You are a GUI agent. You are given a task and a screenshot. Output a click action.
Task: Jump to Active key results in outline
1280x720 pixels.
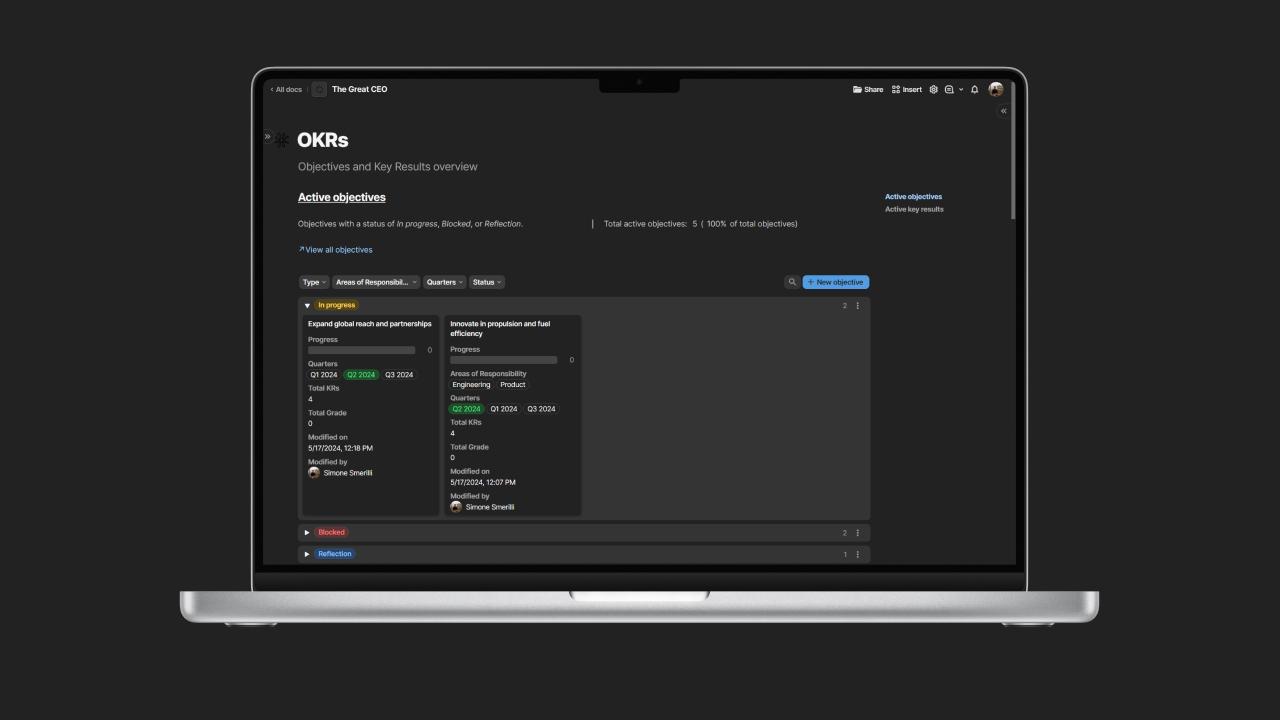point(914,209)
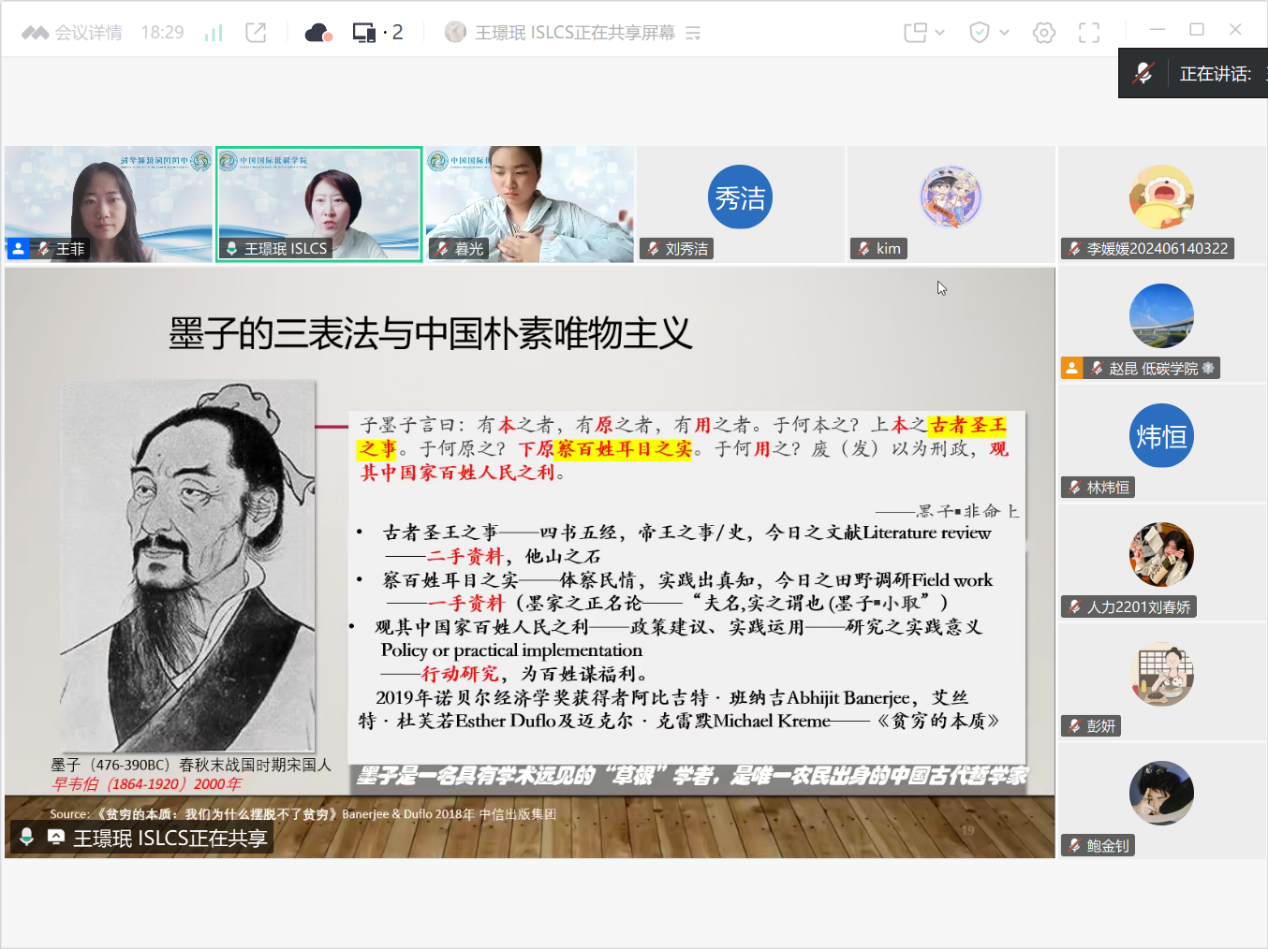Expand the security shield dropdown
This screenshot has width=1268, height=949.
click(x=988, y=33)
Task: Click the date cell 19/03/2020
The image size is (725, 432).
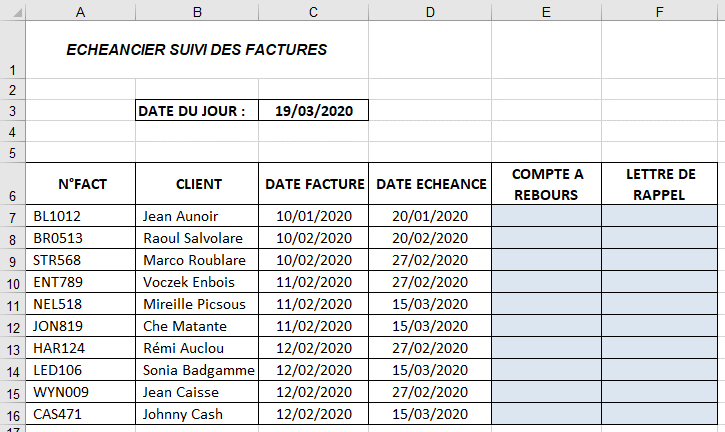Action: [314, 110]
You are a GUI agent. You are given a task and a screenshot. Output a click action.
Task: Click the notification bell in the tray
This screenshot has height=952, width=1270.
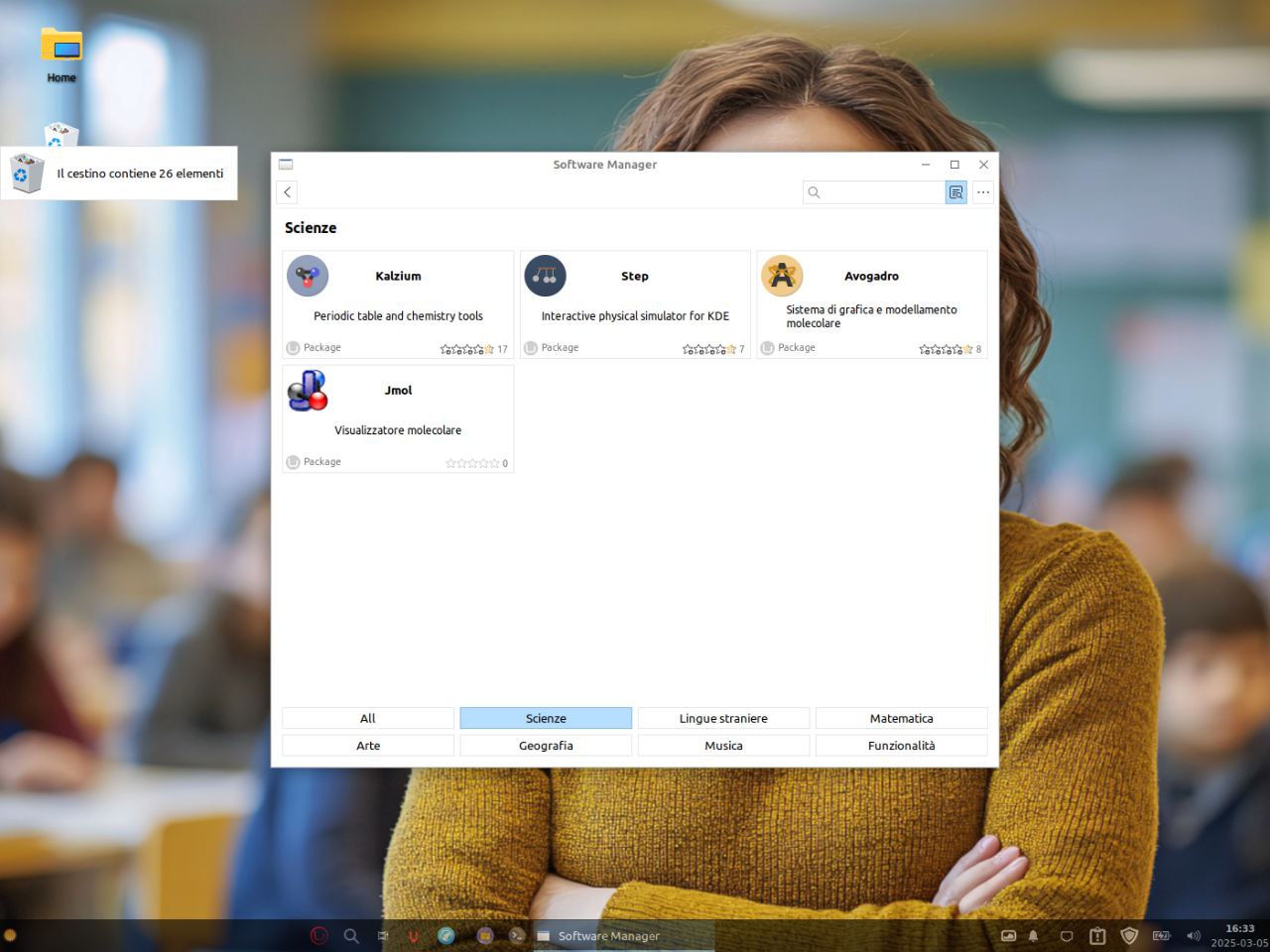coord(1033,935)
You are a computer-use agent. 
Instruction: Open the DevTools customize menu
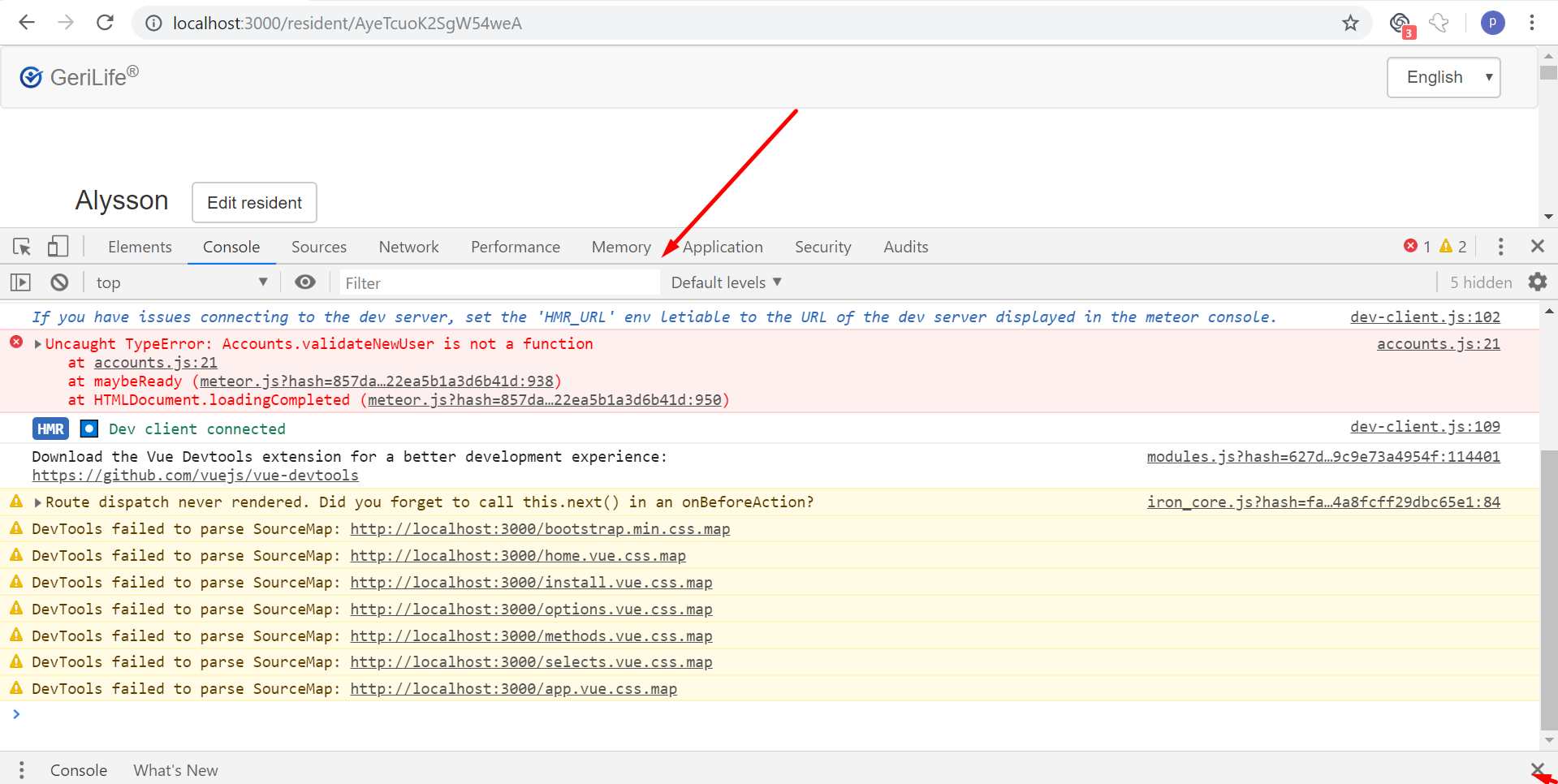(x=1500, y=246)
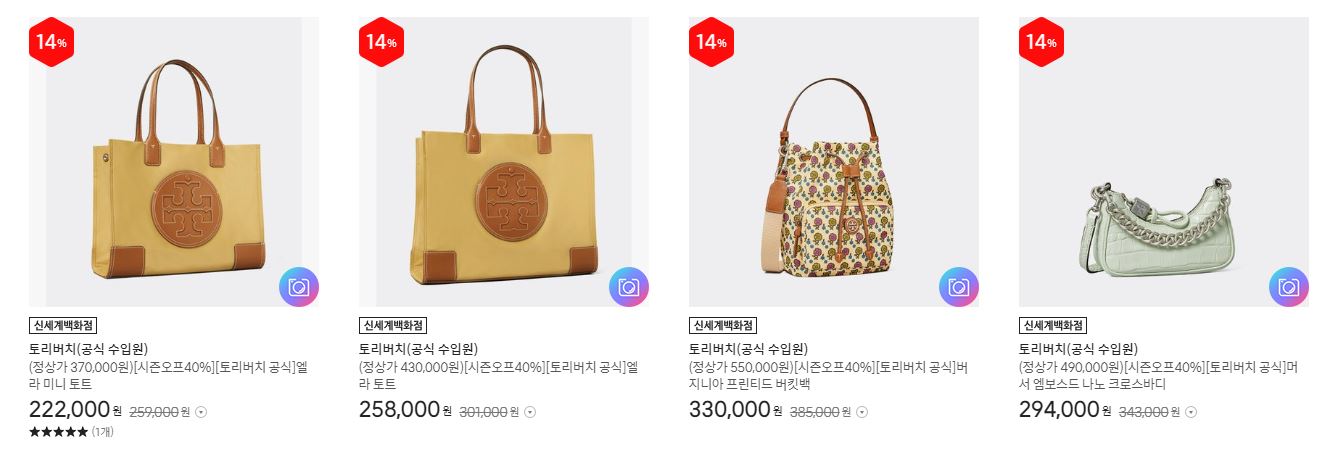This screenshot has width=1332, height=462.
Task: Open image search for 258,000원 Ella tote
Action: (629, 287)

_EXERCISE TASK:_
Switch "GUI agent" to "desktop assistant" everywhere in the items and give them again with nothing else changed, leaving out the pictures.

_SOLUTION BELOW:_
You are a desktop assistant. You are given a task and a screenshot. Output a click action.
Task: Jump to Active key results in outline
1280x720 pixels.
point(914,209)
Expand the security shield dropdown
This screenshot has width=1268, height=949.
click(x=988, y=33)
Task: Click the date cell 19/03/2020
The image size is (725, 432).
Action: [314, 110]
You are a desktop assistant. You are given a task and a screenshot. Output a click action.
Task: Click the notification bell in the tray
This screenshot has height=952, width=1270.
coord(1033,935)
You are a computer-use agent. 
Instruction: Open the DevTools customize menu
(x=1500, y=246)
This screenshot has width=1332, height=462.
Task: Open image search for 258,000원 Ella tote
Action: (629, 287)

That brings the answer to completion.